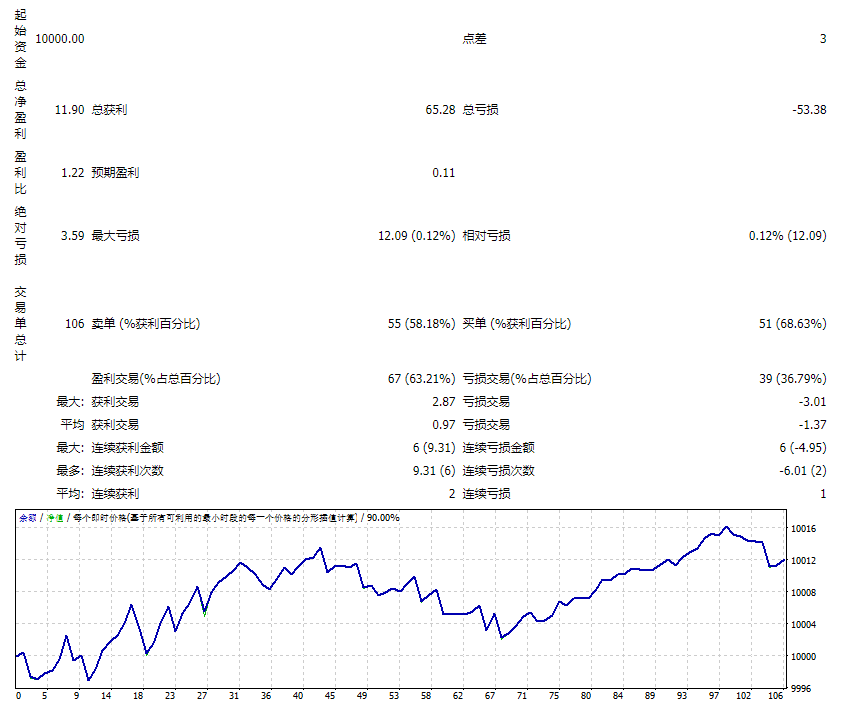Image resolution: width=848 pixels, height=703 pixels.
Task: Expand the 买单 entry 51 (68.63%)
Action: point(793,323)
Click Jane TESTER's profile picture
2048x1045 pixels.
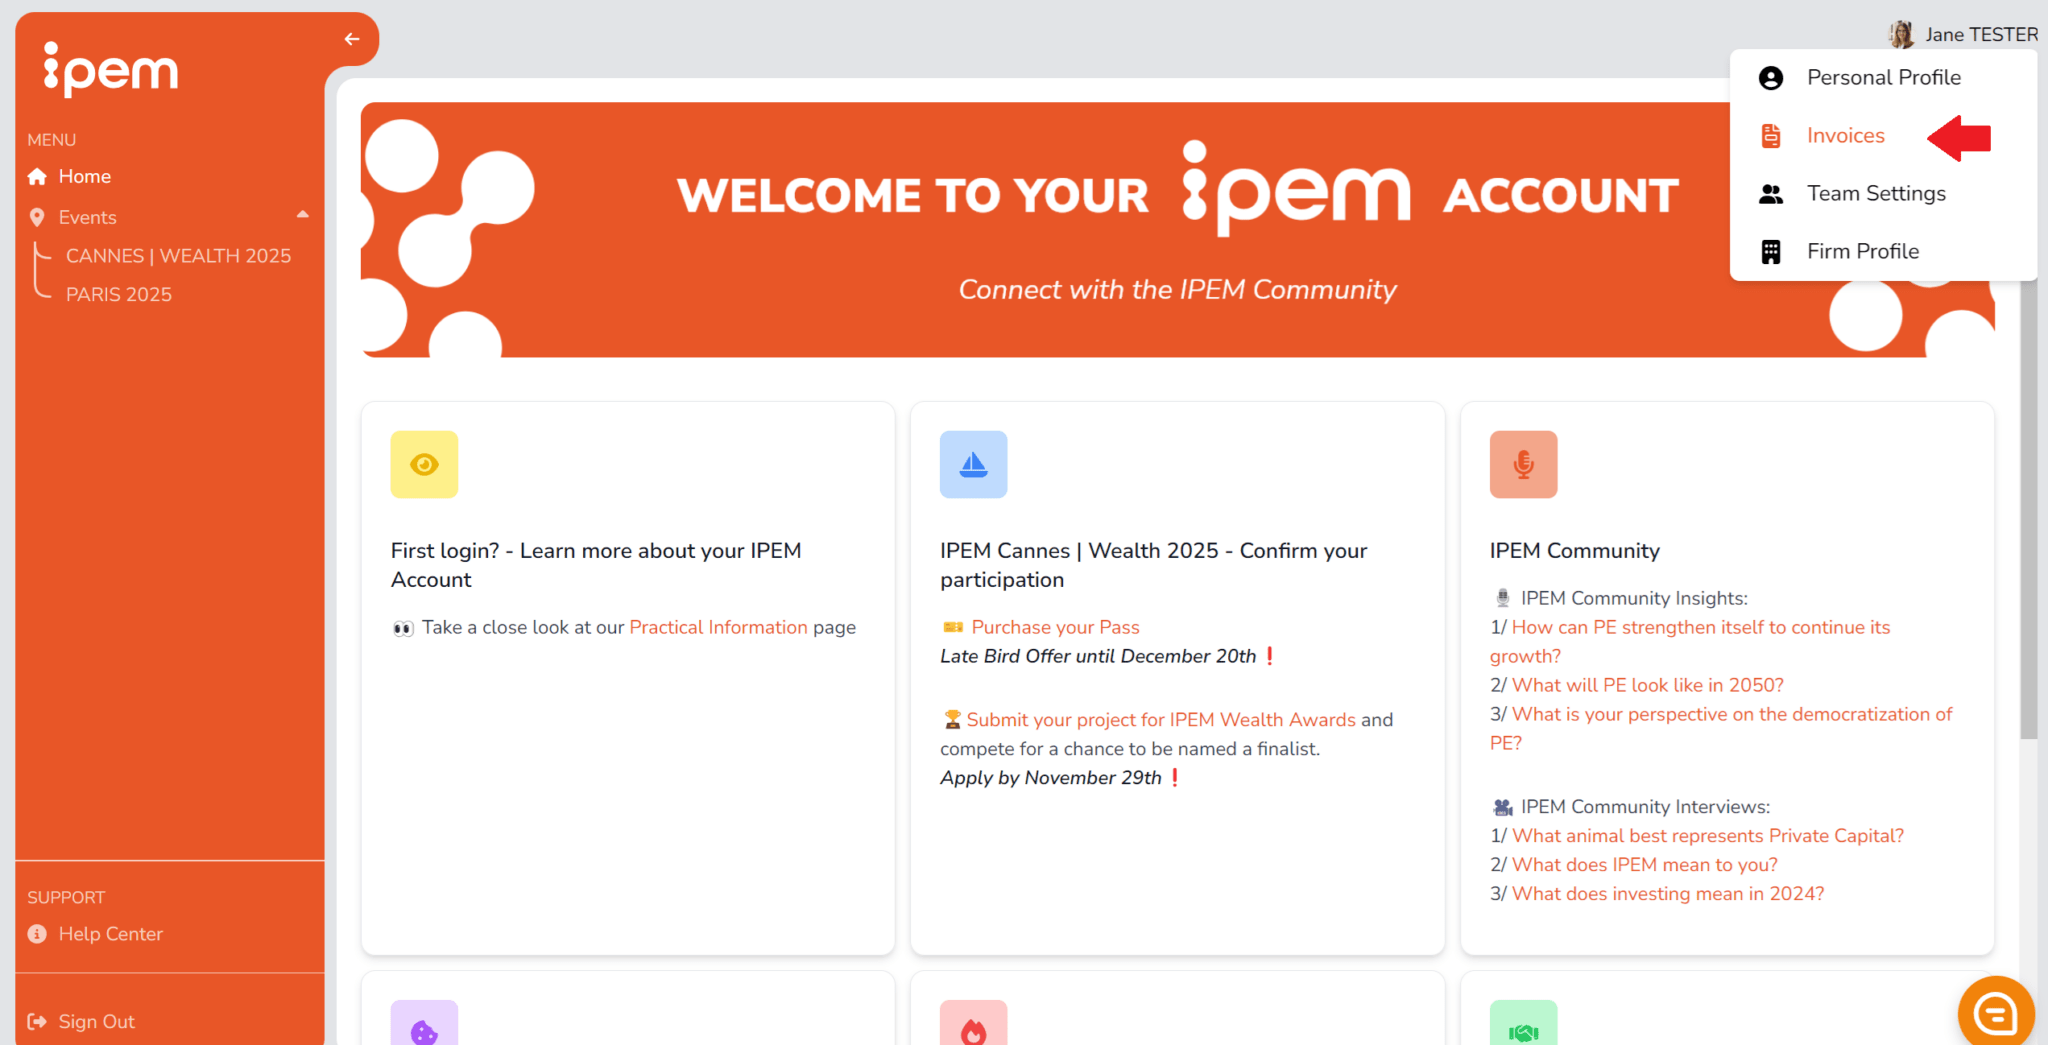pyautogui.click(x=1901, y=33)
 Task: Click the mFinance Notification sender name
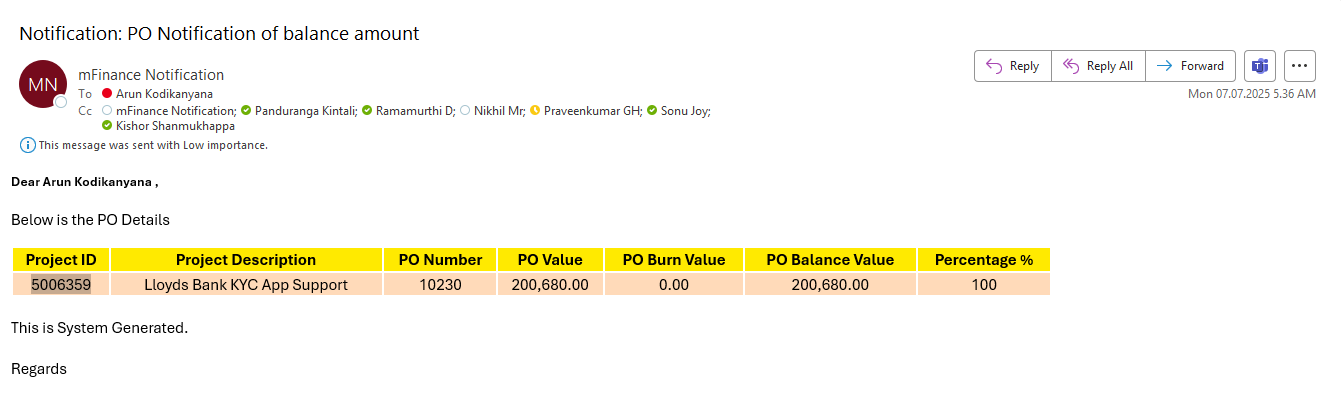(x=151, y=75)
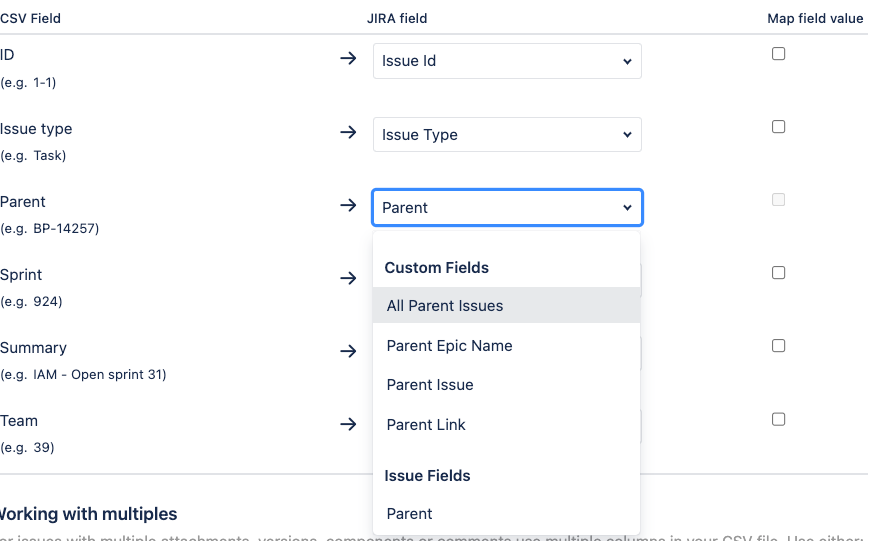The width and height of the screenshot is (871, 541).
Task: Click the arrow icon beside Team row
Action: [x=348, y=424]
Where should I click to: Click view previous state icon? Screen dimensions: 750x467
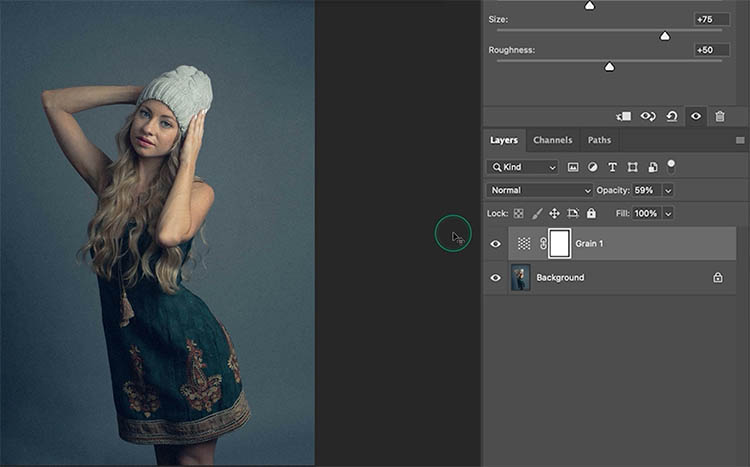coord(648,116)
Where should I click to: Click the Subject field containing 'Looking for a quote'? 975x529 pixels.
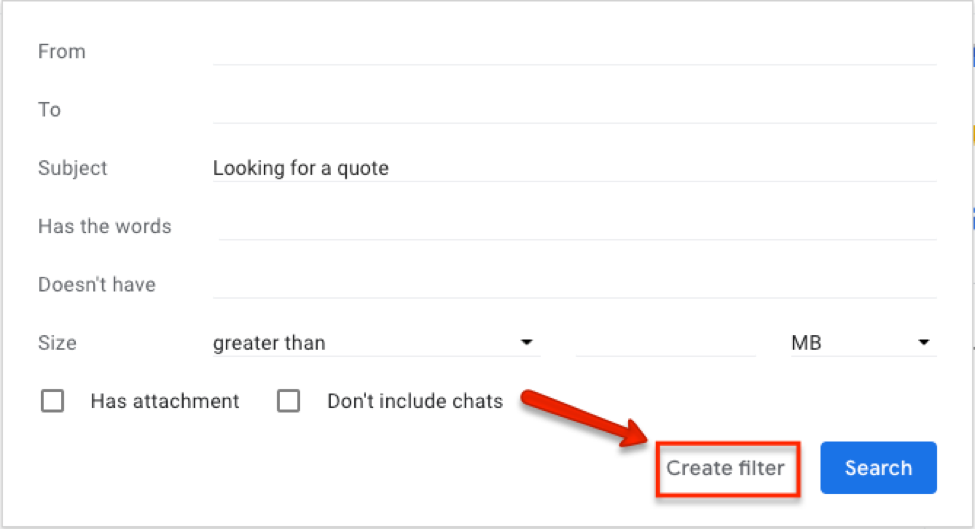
************
**Exercise:**
With pictures excluded, copy exactly the lines from the line containing "Click Jane TESTER's profile picture" through the last line of the listing above, both ends included.

**The completed task:**
Click Jane TESTER's profile picture
2048x1045 pixels.
pyautogui.click(x=1901, y=33)
 Task: Click the mFinance Notification sender name
(x=151, y=75)
The width and height of the screenshot is (871, 541).
Task: Click the arrow icon beside Team row
Action: [x=348, y=424]
Where should I click to: Click view previous state icon? Screen dimensions: 750x467
coord(648,116)
Where should I click to: Click the Subject field containing 'Looking for a quote'? 975x529 pixels.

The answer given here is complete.